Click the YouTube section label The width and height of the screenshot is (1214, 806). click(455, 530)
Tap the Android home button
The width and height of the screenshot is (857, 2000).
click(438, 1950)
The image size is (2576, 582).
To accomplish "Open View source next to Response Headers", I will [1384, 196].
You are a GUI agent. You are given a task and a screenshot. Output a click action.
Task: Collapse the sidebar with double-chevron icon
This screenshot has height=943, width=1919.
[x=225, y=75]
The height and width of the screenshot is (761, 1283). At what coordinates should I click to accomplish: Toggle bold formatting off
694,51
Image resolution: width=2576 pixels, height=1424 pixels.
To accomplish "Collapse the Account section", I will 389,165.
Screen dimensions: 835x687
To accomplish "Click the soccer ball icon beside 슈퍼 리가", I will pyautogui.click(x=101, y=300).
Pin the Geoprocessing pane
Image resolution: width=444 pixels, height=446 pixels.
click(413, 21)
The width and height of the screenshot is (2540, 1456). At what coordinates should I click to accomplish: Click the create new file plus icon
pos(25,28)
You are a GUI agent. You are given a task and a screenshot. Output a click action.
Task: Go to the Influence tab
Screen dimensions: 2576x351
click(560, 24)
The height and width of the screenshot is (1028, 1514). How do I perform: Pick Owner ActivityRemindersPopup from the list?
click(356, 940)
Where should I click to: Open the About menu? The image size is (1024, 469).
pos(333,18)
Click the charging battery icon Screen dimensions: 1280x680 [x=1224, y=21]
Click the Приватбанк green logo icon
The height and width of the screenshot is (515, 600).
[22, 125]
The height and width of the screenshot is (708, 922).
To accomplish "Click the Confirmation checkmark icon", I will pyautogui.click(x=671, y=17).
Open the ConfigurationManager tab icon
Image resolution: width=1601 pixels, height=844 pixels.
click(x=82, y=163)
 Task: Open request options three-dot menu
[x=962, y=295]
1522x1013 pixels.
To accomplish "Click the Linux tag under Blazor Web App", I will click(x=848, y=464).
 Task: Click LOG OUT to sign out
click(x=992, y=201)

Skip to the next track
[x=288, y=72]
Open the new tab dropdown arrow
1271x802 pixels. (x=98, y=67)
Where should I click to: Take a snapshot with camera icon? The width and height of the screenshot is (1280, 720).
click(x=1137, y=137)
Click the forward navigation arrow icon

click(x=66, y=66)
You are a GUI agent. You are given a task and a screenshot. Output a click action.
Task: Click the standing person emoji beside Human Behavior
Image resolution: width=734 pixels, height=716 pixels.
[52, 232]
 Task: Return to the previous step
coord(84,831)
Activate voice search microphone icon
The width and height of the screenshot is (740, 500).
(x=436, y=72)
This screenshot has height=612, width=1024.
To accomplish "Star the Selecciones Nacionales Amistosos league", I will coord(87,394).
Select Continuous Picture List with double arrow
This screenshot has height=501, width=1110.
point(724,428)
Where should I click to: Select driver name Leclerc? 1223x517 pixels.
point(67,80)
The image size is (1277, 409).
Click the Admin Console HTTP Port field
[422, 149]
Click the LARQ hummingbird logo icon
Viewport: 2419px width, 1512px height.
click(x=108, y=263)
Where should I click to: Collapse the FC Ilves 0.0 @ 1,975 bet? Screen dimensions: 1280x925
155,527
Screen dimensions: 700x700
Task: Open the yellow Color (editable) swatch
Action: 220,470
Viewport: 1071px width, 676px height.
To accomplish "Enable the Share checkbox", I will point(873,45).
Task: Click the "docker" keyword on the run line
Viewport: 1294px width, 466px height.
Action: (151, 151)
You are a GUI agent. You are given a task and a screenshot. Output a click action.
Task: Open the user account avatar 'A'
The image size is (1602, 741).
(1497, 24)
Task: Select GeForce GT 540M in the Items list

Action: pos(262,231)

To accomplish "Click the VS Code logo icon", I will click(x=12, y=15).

****

Exercise instructions:
Rewrite the items, starting at the line that has "Task: Return to the previous step" and ending after the line that has "I will coord(87,394).", with "previous step" changed to "last step" and nothing else altered. Give back only those lines.

The solution:
 Task: Return to the last step
coord(84,831)
Activate voice search microphone icon
The width and height of the screenshot is (740, 500).
(x=436, y=72)
This screenshot has height=612, width=1024.
To accomplish "Star the Selecciones Nacionales Amistosos league", I will coord(87,394).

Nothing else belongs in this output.